Science, Art, Litt, Science based Art & Science Communication
By Lindsay Pollock |
Interior view of the Brody residence, with Picasso's Nude, Green Leaves and Bust, 1932 (Photo: Kate Carr)
The reign of Alberto Giacometti’s emaciated Walking Man I as the
world’s priciest trophy at auction is likely to be short-lived. The
six-foot tall bronze, which fetched an outsized $104.3m in February at
Sotheby’s, London, is expected to be overtaken by a painting of
Picasso’s lusty, lilac-hued mistress, Marie-Thérèse Walter, coming up
for sale on 4 May at Christie’s, New York.
The 1932 Nude, Green Leaves and Bust bears the largest pre-sale
auction estimate in history: an “on request only” $70m to $90m.

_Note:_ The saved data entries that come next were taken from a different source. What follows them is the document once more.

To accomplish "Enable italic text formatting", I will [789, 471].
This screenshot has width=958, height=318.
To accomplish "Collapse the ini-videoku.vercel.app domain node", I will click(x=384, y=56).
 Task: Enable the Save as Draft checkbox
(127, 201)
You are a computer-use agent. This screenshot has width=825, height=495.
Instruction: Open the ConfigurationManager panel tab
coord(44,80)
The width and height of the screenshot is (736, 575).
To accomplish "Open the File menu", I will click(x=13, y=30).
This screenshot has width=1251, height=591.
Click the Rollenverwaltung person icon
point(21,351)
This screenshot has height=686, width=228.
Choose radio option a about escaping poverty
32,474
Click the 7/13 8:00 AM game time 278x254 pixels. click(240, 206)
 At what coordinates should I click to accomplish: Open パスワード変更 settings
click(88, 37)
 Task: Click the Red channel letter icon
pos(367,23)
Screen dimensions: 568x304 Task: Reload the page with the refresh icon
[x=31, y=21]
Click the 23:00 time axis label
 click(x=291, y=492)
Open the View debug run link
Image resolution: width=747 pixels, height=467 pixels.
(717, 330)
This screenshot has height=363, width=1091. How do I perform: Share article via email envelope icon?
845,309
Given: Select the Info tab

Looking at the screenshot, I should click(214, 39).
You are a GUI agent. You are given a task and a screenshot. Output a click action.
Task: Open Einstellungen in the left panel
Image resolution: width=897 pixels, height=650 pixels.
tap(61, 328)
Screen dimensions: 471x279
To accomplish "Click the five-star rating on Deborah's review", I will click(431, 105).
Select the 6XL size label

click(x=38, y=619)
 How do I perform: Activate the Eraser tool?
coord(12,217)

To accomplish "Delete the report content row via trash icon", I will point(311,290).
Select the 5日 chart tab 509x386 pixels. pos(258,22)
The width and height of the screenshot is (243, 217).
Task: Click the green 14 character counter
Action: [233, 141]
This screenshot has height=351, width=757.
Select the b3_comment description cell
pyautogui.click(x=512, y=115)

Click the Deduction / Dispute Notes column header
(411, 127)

But
dealers say the painting may well hammer down for over $100m. It is from
the same series as casino owner Steve Wynn’s celebrated Le Rêve,
also 1932, which was sold to hedge fund manager Steve Cohen in 2006 for
$139m, before Wynn accidentally plunged his elbow through the canvas
and called off the deal. Christie’s painting has a third-party
guarantor, so someone, somewhere, has locked in a bid for at least $70m.
If the Picasso performs as expected, it will be the second time in four months—amid a painful
global recession—that the record for a work at auction is smashed. Until
the Giacometti sale, the previous record, Sotheby’s sale of Picasso’s
sensitive Boy with a Pipe, 1905, in 2004 for $104.1m, had lasted
for six years, through a boom. Now, as the recession drags on, experts
predict another record sale. How could this be?
While economists are quick to point to signs of recovery, the recession is by
no means over. Perhaps part of the answer lies in who exactly is
suffering in this downturn. While the homeless proliferate, and the
middle-classes buckle down, the wealthiest seem to thrive. A recent list
of the top hedge-fund managers revealed that 25 earned over $25bn, yet
pay some of the lowest tax rates in the US. If just a couple—like the
acquisitive Steve Cohen, number five on the list—decided to dress up
their walls, the auction prices would again soar.
Indeed, counter-intuitively, now may be a good time to put a masterpiece on the block. The uncertain economy means auction
catalogues aren’t clogged with goods. Buyers can focus. A dearth of
enticing offerings over the last couple of seasons means buyers are
primed. To be sure, neither the Picasso nor Giacometti came to market
for purely discretionary reasons. The Picasso comes from the estate of
Los Angeles philanthropist Frances Brody, who died in 2009. Mrs Brody
and her husband bought the painting in 1951 at the Paul Rosenberg
Gallery, for the then princely sum of $19,800. At the time the painting
was considered decorative, hardly the critically significant example
these Marie-Thérèse pictures were later deemed to be.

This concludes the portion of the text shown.